- _PROBLEM TO SOLVE_: Please put the rows into a numbered list, starting at the line containing "The width and height of the screenshot is (1920, 1080)." and running through the last of the rows, with any blank lines left out.

- _PROVIDED DATA_:
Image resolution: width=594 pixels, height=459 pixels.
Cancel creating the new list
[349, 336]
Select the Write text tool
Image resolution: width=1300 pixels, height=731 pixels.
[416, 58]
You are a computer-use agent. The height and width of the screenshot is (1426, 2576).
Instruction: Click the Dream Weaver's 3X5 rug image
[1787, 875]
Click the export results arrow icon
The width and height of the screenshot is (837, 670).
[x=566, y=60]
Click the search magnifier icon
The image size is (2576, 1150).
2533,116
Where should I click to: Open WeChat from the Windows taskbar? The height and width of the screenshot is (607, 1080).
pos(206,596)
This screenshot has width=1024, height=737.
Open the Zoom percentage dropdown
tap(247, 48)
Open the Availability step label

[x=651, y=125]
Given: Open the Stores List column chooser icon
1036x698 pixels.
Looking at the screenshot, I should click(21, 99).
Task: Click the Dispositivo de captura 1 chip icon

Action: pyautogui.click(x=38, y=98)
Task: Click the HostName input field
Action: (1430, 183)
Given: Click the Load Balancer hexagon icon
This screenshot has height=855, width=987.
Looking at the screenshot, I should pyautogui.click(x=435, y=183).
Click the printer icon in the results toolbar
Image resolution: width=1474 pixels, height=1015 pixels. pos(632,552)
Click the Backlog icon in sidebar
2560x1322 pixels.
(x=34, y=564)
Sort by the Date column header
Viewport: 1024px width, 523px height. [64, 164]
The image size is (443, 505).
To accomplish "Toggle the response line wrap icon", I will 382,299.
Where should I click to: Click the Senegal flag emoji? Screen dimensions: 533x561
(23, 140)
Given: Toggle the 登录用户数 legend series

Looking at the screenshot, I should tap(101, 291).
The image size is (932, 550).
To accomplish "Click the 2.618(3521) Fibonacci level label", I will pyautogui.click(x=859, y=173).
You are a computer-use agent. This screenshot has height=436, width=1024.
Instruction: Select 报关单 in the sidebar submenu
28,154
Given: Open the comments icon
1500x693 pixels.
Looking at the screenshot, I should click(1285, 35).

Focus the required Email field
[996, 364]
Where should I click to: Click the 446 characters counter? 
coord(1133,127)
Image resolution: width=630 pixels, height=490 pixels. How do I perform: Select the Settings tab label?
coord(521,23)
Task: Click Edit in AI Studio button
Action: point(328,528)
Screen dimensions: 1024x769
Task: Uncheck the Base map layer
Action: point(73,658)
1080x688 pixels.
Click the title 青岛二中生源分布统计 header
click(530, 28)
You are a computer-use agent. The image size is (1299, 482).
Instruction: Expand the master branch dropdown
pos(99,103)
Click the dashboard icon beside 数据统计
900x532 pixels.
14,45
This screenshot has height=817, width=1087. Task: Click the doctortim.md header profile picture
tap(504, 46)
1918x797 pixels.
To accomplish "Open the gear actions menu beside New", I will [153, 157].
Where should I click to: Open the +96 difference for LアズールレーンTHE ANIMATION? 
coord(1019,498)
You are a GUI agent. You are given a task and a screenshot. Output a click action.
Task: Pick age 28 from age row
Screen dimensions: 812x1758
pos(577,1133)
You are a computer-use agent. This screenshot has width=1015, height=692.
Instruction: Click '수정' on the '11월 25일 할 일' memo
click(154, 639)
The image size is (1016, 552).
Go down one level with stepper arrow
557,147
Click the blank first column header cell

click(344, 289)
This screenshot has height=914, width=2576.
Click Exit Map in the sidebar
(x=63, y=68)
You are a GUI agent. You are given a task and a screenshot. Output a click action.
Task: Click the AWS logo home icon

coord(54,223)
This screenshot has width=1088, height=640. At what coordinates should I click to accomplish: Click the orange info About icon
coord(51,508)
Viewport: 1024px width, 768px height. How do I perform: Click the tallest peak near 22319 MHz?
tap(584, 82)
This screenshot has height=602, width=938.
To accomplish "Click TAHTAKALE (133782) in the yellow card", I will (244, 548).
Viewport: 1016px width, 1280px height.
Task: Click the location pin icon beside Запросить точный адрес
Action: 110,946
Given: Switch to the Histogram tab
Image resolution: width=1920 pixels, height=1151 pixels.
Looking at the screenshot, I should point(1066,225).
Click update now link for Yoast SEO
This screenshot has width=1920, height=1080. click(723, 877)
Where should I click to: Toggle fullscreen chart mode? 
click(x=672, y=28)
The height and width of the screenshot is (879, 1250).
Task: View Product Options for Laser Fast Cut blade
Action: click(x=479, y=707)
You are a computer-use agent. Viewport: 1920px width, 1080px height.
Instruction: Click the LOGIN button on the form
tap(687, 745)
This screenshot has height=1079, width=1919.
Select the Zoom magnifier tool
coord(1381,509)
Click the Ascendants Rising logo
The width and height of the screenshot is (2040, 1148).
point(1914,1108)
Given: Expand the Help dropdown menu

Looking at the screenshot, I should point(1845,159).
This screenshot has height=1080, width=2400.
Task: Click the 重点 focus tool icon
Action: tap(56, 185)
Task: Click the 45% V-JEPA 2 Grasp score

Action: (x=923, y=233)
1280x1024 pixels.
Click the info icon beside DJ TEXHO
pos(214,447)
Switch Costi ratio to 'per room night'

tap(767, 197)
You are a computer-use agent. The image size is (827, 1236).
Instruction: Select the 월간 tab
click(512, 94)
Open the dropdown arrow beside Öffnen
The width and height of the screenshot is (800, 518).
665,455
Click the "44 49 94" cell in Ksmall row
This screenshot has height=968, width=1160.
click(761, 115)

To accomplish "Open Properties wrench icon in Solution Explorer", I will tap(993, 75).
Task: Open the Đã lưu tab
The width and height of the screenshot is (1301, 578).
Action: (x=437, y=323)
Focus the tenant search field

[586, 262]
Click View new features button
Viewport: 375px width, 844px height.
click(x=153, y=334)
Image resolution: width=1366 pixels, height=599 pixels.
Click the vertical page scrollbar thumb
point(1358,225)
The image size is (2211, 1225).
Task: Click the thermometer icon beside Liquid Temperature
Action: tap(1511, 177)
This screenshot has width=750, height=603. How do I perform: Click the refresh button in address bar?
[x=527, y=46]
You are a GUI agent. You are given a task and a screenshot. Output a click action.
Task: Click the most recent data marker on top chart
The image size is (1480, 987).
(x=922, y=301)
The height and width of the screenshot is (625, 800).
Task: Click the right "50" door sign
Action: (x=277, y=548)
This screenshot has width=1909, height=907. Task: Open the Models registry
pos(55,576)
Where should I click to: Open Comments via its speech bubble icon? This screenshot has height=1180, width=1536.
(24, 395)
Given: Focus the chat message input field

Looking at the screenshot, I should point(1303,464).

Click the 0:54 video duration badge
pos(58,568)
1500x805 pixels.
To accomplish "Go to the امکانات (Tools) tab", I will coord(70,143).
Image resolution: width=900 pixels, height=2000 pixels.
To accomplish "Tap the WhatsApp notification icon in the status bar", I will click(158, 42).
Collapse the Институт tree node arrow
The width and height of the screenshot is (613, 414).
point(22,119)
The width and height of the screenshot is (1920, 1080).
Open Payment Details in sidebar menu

- _REPLY_:
1. The width and height of the screenshot is (1920, 1080).
2. Open Payment Details in sidebar menu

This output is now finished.